The answer must restate every record word for word.

===== Provided material =====

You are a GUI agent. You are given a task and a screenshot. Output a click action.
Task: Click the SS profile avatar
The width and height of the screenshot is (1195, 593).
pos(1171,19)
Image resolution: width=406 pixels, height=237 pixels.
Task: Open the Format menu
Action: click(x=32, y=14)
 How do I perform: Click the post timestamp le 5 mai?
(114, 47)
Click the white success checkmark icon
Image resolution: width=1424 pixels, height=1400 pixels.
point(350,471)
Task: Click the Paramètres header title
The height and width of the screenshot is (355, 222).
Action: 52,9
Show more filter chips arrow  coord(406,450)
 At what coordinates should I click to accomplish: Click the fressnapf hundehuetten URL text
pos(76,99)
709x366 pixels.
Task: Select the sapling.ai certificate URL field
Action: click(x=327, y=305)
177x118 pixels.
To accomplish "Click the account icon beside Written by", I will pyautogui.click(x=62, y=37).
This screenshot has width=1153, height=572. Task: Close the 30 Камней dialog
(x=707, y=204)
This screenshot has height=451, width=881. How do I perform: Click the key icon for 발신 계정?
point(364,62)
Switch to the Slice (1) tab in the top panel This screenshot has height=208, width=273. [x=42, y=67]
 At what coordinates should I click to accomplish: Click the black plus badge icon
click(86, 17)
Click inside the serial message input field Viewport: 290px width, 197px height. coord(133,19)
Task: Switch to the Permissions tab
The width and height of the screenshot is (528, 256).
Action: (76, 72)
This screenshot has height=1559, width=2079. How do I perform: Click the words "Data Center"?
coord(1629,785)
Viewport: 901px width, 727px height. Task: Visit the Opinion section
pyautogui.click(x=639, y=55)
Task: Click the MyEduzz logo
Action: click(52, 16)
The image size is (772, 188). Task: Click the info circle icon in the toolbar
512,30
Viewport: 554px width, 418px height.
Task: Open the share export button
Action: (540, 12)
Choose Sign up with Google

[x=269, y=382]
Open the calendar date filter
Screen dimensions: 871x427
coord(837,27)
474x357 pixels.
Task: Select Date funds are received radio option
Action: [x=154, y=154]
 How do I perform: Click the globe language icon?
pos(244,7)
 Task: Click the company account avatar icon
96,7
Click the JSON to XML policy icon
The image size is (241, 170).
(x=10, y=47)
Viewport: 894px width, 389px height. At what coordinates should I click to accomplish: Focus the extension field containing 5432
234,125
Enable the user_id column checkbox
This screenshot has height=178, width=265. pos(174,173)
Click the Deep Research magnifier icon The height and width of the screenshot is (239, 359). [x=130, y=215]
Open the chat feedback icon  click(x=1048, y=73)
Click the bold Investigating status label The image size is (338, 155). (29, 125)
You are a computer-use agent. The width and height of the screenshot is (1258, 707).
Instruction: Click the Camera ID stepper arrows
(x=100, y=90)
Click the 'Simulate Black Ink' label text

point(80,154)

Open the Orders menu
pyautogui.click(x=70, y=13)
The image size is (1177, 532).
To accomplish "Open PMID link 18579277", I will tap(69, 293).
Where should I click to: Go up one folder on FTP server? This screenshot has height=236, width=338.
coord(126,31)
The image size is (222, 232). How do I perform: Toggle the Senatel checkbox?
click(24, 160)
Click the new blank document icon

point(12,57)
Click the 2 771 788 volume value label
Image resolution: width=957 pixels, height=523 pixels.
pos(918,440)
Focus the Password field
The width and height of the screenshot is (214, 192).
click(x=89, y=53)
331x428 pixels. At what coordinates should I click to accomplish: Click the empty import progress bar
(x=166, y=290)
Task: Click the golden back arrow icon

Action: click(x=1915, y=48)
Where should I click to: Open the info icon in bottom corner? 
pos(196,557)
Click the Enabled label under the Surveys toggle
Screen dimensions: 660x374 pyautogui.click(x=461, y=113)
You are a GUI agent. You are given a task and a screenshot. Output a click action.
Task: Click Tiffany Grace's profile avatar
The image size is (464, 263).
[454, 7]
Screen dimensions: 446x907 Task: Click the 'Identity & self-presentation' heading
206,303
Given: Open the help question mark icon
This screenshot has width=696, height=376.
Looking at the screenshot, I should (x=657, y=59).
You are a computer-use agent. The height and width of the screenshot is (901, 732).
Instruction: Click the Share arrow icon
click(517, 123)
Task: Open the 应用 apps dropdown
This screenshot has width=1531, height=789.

=====

▸ **Your response**
You are a GUI agent. You are given a task and a screenshot. Output a click action.
Task: Click the SS profile avatar
The width and height of the screenshot is (1195, 593).
pos(1171,19)
Image resolution: width=406 pixels, height=237 pixels.
Task: Open the Format menu
Action: click(x=32, y=14)
 How do I perform: Click the post timestamp le 5 mai?
(114, 47)
Click the white success checkmark icon
Image resolution: width=1424 pixels, height=1400 pixels.
point(350,471)
Task: Click the Paramètres header title
The height and width of the screenshot is (355, 222).
Action: 52,9
Show more filter chips arrow  coord(406,450)
 At what coordinates should I click to accomplish: Click the fressnapf hundehuetten URL text
pos(76,99)
709x366 pixels.
Task: Select the sapling.ai certificate URL field
Action: click(x=327, y=305)
177x118 pixels.
To accomplish "Click the account icon beside Written by", I will pyautogui.click(x=62, y=37).
This screenshot has width=1153, height=572. Task: Close the 30 Камней dialog
(x=707, y=204)
This screenshot has height=451, width=881. How do I perform: Click the key icon for 발신 계정?
point(364,62)
Switch to the Slice (1) tab in the top panel This screenshot has height=208, width=273. [x=42, y=67]
 At what coordinates should I click to accomplish: Click the black plus badge icon
click(86, 17)
Click inside the serial message input field Viewport: 290px width, 197px height. coord(133,19)
Task: Switch to the Permissions tab
The width and height of the screenshot is (528, 256).
Action: (76, 72)
This screenshot has height=1559, width=2079. How do I perform: Click the words "Data Center"?
coord(1629,785)
Viewport: 901px width, 727px height. Task: Visit the Opinion section
pyautogui.click(x=639, y=55)
Task: Click the MyEduzz logo
Action: click(52, 16)
The image size is (772, 188). Task: Click the info circle icon in the toolbar
512,30
Viewport: 554px width, 418px height.
Task: Open the share export button
Action: (540, 12)
Choose Sign up with Google

[x=269, y=382]
Open the calendar date filter
Screen dimensions: 871x427
coord(837,27)
474x357 pixels.
Task: Select Date funds are received radio option
Action: [x=154, y=154]
 How do I perform: Click the globe language icon?
pos(244,7)
 Task: Click the company account avatar icon
96,7
Click the JSON to XML policy icon
The image size is (241, 170).
(x=10, y=47)
Viewport: 894px width, 389px height. At what coordinates should I click to accomplish: Focus the extension field containing 5432
234,125
Enable the user_id column checkbox
This screenshot has height=178, width=265. pos(174,173)
Click the Deep Research magnifier icon The height and width of the screenshot is (239, 359). [x=130, y=215]
Open the chat feedback icon  click(x=1048, y=73)
Click the bold Investigating status label The image size is (338, 155). (29, 125)
You are a computer-use agent. The width and height of the screenshot is (1258, 707).
Instruction: Click the Camera ID stepper arrows
(x=100, y=90)
Click the 'Simulate Black Ink' label text

point(80,154)

Open the Orders menu
pyautogui.click(x=70, y=13)
The image size is (1177, 532).
To accomplish "Open PMID link 18579277", I will tap(69, 293).
Where should I click to: Go up one folder on FTP server? This screenshot has height=236, width=338.
coord(126,31)
The image size is (222, 232). How do I perform: Toggle the Senatel checkbox?
click(24, 160)
Click the new blank document icon

point(12,57)
Click the 2 771 788 volume value label
Image resolution: width=957 pixels, height=523 pixels.
pos(918,440)
Focus the Password field
The width and height of the screenshot is (214, 192).
click(x=89, y=53)
331x428 pixels. At what coordinates should I click to accomplish: Click the empty import progress bar
(x=166, y=290)
Task: Click the golden back arrow icon

Action: click(x=1915, y=48)
Where should I click to: Open the info icon in bottom corner? 
pos(196,557)
Click the Enabled label under the Surveys toggle
Screen dimensions: 660x374 pyautogui.click(x=461, y=113)
You are a GUI agent. You are given a task and a screenshot. Output a click action.
Task: Click Tiffany Grace's profile avatar
The image size is (464, 263).
[454, 7]
Screen dimensions: 446x907 Task: Click the 'Identity & self-presentation' heading
206,303
Given: Open the help question mark icon
This screenshot has width=696, height=376.
Looking at the screenshot, I should (x=657, y=59).
You are a computer-use agent. The height and width of the screenshot is (901, 732).
Instruction: Click the Share arrow icon
click(517, 123)
Task: Open the 应用 apps dropdown
This screenshot has width=1531, height=789.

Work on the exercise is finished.